With his prayers said, and feeling much better, but suffering exactly as much, and perhaps a little more, he leaned against the wood of the bow and began, mechanically, to work the fingers of his left hand.
The sun was hot now although the breeze was rising gently.
"I had better re-bait that little line out over the stern," he said. "If the fish decides to stay another night I will need to eat again and the water is low in the bottle. I don't think I can get anything but a dolphin here. But if I eat him fresh enough he won't be bad. I wish a flying fish would come on board tonight. But I have no light to attract them. A flying fish is excellent to eat raw and I would not have to cut him up. I must save all my strength now. Christ, I did not know he was so big."
"I'll kill him though," he said. "In all his greatness and his glory."
Santiago admires the fish in all its greatness and glory, but he is still determined to kill it.
I'm not sure if that is just normal human instinct--to see something wondrous and somehow need to subdue and conquer it. That's what we've been doing since we crawled out of the primordial ocean ooze.
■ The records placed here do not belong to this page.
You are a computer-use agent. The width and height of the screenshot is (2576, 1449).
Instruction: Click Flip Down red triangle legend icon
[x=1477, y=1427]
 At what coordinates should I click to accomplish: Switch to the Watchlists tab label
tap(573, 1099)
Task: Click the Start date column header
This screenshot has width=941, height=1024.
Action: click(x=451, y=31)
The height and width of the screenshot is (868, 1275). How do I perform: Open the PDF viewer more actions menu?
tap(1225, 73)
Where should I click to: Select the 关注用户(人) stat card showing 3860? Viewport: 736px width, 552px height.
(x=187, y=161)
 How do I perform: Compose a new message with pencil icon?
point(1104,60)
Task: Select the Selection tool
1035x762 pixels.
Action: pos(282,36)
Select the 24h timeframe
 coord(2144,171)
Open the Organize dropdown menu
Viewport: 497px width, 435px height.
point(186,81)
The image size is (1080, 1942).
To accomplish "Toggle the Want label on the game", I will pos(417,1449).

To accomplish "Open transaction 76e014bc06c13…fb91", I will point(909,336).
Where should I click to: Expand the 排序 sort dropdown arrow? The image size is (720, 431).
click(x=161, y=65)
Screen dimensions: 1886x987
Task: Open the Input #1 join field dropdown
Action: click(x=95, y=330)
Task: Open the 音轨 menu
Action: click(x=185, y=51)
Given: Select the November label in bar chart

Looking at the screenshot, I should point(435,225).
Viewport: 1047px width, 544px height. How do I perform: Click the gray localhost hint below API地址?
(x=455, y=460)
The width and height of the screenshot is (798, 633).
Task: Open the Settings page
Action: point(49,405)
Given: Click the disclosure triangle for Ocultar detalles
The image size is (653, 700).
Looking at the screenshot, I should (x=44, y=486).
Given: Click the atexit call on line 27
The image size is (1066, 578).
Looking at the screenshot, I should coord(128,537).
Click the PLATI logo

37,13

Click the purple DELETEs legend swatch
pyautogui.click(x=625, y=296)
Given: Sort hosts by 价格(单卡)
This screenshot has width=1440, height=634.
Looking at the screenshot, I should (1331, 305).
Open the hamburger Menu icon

If there's a mountain, we want to climb it. If there's a large body of water, we want to sail across it or drill for oil in it. Forests are cut down for roads, and animals are killed for sport or money.
Humankind is a pretty destructive force on this little blue rock of a planet. Just ask the next glacier you see.
Tonight, I led a poetry workshop that was all about wonder and mystery in the universe. Currently, the Perseid meteor shower is lighting up the night sky. There's nothing like lying on your back in the grass, staring up into the heavens, and seeing lights spark and zip in that black bowl. That was the inspiration for tonight's writing.
Only a few people showed up. That's fine. It's mid-August, and residents of the Upper Peninsula know that our warm days and nights are numbered. We have to take advantage of them. I guess writing poetry is my way of subduing the mystery of the universe. Maybe a better word would be "understanding." But isn't the comprehension of mystery a way of controlling it?
Very few people can live with negative capability--just accepting a situation without having to explain it fully. It's not comfortable to live next door to mystery without going over and introducing yourself. That's why things like lunar eclipses and meteor showers were historically seen as omens or portents. I'm sure, in times past, the Perseids were seen as precursors to something wondrous or catastrophic. That belief, however misguided, gave those zagging celestial sparks meaning and purpose. Because everything that exists should have a purpose, right? Beauty for beauty's sake or mystery for mystery's sake is an alien concept for most human beings.
Perhaps I'm being a little too deep tonight. Wouldn't be the first time. My point is fairly simple: embrace mystery and wonder.
Saint Marty's blessings for tonight: a beautiful sunrise and writing poetry with friends.